## BEGIN THE DATA

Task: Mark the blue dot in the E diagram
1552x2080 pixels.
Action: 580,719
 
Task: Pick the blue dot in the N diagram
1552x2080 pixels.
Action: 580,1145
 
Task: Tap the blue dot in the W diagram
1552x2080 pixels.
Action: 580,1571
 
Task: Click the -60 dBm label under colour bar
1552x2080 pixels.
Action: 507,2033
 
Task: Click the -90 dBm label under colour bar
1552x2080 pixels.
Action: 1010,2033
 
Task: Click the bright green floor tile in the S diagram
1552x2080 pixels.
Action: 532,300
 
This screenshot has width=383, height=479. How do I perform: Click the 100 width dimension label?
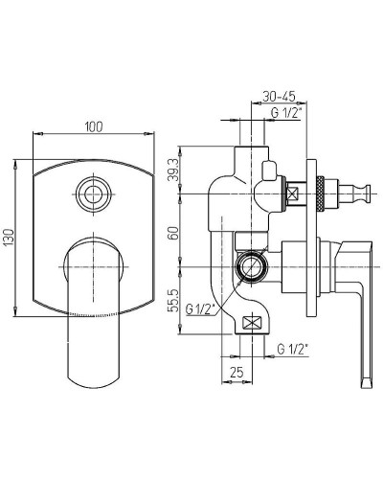[x=94, y=126]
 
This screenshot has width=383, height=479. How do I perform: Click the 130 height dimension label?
[x=10, y=238]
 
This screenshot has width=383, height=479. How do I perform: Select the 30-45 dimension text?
[x=279, y=96]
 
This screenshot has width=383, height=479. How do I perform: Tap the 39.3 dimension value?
[x=173, y=170]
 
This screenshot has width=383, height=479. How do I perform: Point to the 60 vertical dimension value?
[x=174, y=233]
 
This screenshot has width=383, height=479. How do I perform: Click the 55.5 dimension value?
[x=174, y=301]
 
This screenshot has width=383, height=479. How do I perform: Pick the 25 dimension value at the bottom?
[x=237, y=372]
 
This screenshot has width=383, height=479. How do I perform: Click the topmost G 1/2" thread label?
[x=285, y=113]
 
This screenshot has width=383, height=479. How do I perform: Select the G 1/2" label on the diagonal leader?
[x=200, y=309]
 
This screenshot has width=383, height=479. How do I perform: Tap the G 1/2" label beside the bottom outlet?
[x=292, y=349]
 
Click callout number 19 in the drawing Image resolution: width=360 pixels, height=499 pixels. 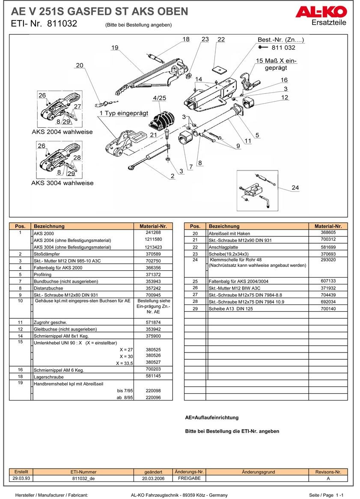click(x=114, y=48)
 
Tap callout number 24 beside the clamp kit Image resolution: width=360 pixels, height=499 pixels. click(x=295, y=188)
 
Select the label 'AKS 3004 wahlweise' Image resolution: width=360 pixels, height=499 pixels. click(x=62, y=183)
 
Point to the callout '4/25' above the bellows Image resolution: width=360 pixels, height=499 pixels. click(x=159, y=98)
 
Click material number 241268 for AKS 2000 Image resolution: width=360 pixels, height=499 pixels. click(x=153, y=233)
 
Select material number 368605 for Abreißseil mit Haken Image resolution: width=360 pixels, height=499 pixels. click(x=328, y=233)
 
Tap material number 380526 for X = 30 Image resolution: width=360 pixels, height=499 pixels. click(x=153, y=356)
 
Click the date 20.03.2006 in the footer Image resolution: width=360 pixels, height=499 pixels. click(x=153, y=478)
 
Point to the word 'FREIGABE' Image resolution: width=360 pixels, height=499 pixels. click(x=189, y=478)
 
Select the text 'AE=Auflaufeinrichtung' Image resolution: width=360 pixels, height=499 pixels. click(x=211, y=418)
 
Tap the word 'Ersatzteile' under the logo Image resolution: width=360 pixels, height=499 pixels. click(x=329, y=23)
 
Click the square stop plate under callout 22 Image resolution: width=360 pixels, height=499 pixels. click(x=220, y=69)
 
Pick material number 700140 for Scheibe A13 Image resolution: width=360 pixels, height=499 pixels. click(x=328, y=308)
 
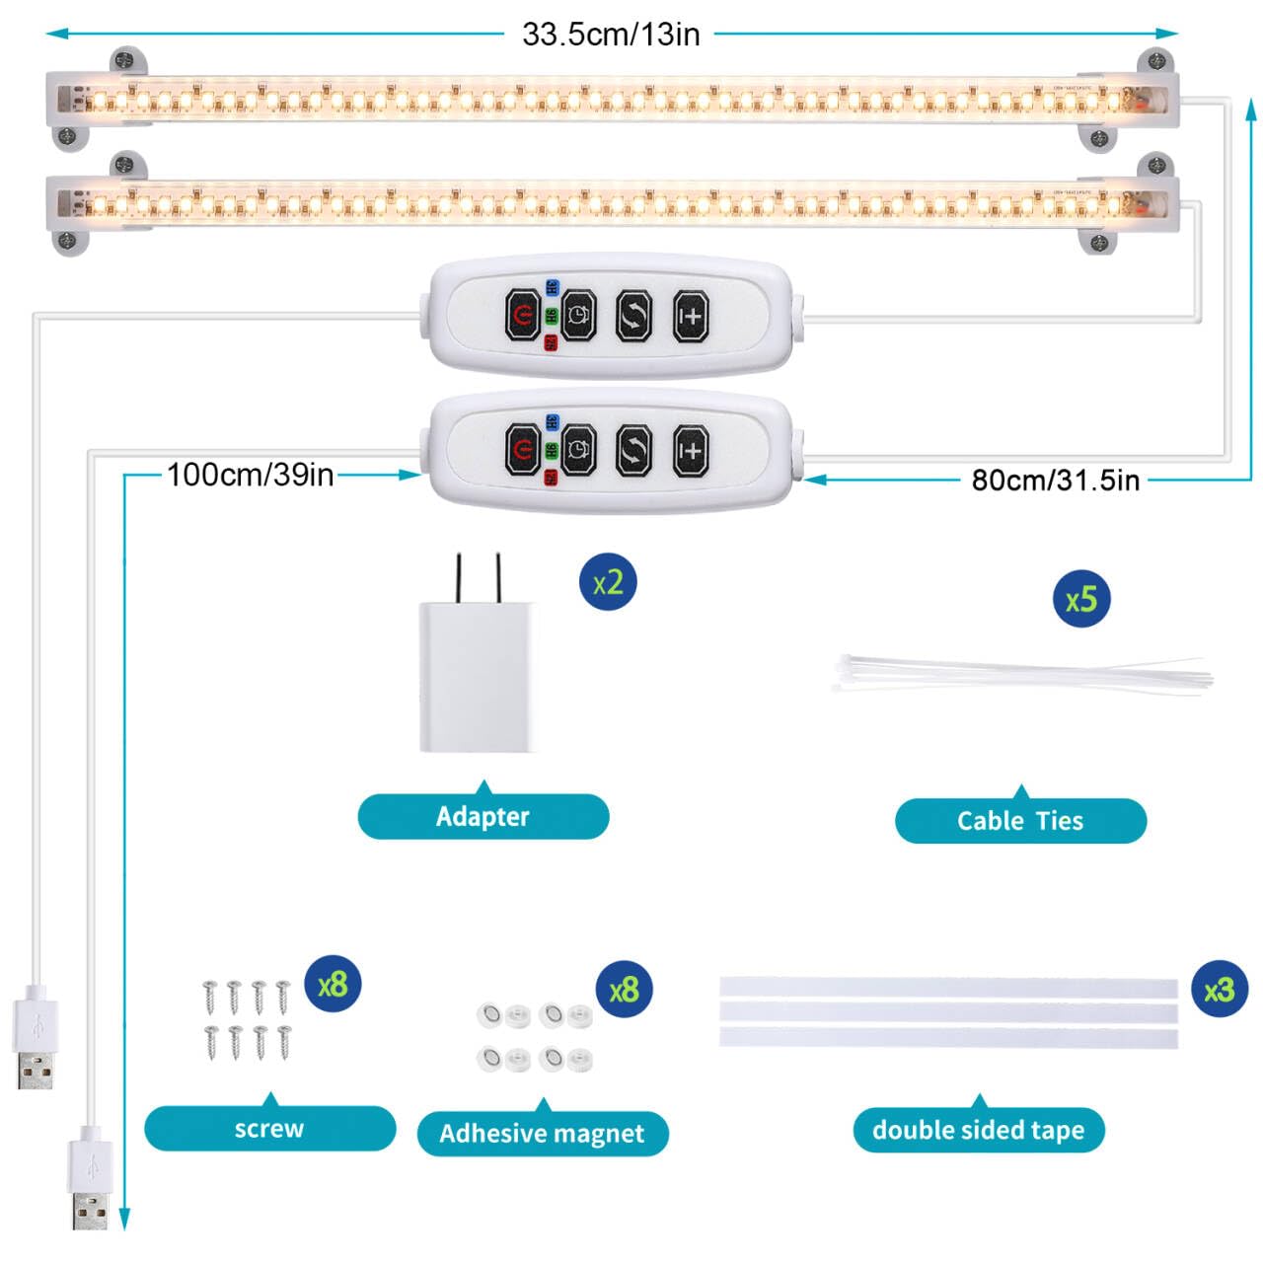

## END THE DATA

■ WHAT THE TASK ASKS ■
Reproduce the records from the line with "Task: Pick the blue dot in the N diagram" to the line with "[x=173, y=170]", requests included, shifting every coordinate in the answers by +39. Omit the pictures.

■ ANSWER ■
Task: Pick the blue dot in the N diagram
1552x2080 pixels.
Action: 619,1184
 
Task: Tap the blue dot in the W diagram
1552x2080 pixels.
Action: 619,1610
 
Task: Click the -60 dBm label under colour bar
1552x2080 pixels.
Action: 546,2072
 
Task: Click the -90 dBm label under colour bar
1552x2080 pixels.
Action: 1049,2072
 
Task: Click the bright green floor tile in the S diagram
1552x2080 pixels.
Action: 571,339
 
This screenshot has width=383, height=479. How do I perform: Click the 100 width dimension label?
[x=133, y=165]
 
This screenshot has width=383, height=479. How do I perform: Click the 130 height dimension label?
[x=49, y=277]
 
This screenshot has width=383, height=479. How do I perform: Select the 30-45 dimension text?
[x=318, y=135]
 
This screenshot has width=383, height=479. How do I perform: Tap the 39.3 dimension value?
[x=212, y=209]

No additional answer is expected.